COUP DE JEUNE POUR PAPA HAYDN

Le deuxième volume de l'intégrale en cours des symphonies de Haydn par Giovanni Antonini et Il Giardino Armonico promet de grands moments.

Il reste certes du chemin à parcourir d’ici 2032 où cette intégrale des symphonies de Haydn devrait parvenir à son terme, mais ce deuxième volume augure à certains signes qu’elle nous réservera encore de grands moments. Comment les qualifier ? Simplement quand l’option choisie répond à l’attente qu’elle propose d’elle-même. Il ne s’agit donc pas d’oublier les réussites d’un Salonen (remarquable n° 22) ou d’un Dorati dans ces oeuvres, mais avouons que Giovanni Antonini prend ici une longueur d’avance sur ses collègues baroqueux en dépit des versions très estimables de Pinnock (Archiv), Well (Sony) ou Harnoncourt (Warner).

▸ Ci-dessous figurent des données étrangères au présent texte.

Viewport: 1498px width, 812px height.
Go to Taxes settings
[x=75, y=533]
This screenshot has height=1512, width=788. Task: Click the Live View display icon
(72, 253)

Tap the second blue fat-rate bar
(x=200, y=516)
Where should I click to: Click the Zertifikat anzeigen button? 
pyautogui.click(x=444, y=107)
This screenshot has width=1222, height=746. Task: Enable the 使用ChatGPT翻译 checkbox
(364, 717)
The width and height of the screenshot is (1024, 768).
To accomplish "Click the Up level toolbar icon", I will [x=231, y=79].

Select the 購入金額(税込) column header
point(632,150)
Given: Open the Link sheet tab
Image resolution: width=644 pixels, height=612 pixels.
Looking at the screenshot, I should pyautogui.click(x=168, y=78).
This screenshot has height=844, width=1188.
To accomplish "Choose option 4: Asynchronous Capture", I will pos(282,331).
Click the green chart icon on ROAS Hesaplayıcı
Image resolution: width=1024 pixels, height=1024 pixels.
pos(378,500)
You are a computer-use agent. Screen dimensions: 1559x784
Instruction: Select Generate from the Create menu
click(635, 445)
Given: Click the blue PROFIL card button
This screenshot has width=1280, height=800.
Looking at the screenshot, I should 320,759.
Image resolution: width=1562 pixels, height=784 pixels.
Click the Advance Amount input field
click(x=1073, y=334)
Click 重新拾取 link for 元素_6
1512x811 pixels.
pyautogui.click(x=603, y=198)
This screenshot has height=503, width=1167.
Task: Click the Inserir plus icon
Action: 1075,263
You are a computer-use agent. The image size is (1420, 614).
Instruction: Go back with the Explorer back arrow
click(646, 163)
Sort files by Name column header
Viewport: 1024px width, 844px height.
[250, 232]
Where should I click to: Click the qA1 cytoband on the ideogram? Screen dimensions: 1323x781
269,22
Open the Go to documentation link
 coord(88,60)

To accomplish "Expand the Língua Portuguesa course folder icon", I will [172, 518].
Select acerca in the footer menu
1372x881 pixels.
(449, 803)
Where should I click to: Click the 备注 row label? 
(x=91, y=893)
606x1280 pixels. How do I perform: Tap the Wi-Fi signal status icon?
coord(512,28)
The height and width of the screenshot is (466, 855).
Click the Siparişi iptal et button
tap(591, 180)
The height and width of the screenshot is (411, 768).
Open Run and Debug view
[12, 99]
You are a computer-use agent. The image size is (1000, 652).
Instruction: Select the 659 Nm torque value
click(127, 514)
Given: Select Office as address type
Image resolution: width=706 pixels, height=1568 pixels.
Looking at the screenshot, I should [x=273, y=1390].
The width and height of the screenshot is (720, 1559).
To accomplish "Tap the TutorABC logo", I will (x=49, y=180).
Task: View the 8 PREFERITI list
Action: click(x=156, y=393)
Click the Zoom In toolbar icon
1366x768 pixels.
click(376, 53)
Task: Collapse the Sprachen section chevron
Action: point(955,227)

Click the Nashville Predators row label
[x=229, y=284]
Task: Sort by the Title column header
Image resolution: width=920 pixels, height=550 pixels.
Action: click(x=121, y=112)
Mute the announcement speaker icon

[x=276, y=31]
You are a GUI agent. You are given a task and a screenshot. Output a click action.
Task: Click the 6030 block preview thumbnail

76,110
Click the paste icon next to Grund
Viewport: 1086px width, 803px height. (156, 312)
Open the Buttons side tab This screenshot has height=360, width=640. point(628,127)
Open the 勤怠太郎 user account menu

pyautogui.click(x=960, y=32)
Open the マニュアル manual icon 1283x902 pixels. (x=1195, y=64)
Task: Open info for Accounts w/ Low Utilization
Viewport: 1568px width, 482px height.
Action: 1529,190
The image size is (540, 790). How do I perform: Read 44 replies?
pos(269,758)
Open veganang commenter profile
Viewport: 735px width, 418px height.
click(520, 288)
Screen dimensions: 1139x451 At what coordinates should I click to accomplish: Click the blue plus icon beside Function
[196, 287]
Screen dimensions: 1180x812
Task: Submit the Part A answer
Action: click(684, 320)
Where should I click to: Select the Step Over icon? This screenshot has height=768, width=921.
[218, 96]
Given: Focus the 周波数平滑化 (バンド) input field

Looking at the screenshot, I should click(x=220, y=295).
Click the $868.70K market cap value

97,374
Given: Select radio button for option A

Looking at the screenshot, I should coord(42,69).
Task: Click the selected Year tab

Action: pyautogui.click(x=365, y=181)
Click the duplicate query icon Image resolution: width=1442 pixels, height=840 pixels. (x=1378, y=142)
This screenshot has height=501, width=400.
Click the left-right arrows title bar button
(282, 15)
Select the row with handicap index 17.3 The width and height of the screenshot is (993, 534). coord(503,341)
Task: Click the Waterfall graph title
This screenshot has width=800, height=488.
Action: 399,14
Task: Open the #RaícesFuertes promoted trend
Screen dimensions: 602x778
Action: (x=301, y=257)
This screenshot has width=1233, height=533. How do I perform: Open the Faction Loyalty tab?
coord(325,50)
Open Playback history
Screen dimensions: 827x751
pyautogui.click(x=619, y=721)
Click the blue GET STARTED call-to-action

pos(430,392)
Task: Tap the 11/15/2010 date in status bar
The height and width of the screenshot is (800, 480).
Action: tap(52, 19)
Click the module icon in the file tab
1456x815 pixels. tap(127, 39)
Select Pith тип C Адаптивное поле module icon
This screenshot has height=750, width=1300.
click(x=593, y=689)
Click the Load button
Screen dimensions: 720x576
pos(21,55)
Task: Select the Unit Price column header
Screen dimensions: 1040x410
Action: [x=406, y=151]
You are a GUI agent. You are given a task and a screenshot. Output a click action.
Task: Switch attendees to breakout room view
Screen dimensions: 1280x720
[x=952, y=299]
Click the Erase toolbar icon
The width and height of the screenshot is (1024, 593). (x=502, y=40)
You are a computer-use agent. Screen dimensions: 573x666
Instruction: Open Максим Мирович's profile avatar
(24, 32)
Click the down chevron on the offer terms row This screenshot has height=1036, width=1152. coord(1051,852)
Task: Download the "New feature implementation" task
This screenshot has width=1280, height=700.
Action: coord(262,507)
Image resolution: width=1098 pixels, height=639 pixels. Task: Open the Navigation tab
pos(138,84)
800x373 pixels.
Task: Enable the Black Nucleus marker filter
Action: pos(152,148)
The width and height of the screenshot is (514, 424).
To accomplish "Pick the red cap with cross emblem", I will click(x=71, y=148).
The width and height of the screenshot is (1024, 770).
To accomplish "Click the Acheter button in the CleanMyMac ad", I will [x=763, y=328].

Saluons l’intelligence du programme qui écarte la chronologie pour un thématisme intelligent jetant les ponts avec la philosophie des Lumières et avec des oeuvres contemporaines, en l’occurrence une symphonie de Wilhelm Friedemann à laquelle Antonini imprime une fantaisie et un humour corrosif. Plus à son aise que dans " La Passione " (cf. Classica n° 167 p. 95), le chef excelle à souligner la luminosité de l’orchestration à travers les nombreux jeux de timbres dont Haydn est si prodigue. On est frappé par sa direction affûtée qui ne bride jamais la poésie des bois, la variété des phrasés et du nuancier (quand trop de versions " baroques " alternent entre pp et ff ). Les cors, surtout, pétillent d’une allégresse inédite en s’émancipant totalement du rôle de liant entre les pupitres de cordes et de bois. Le choral nocturne qui ouvre la Symphonie n° 22 " Le Philosophe " n’a plus rien d’une marche funèbre. Et quel Finale !
Une interprétation tout sauf confortable de ces symphonies, mais d’une jubilation contagieuse, le tout servi par une prise de son superlative.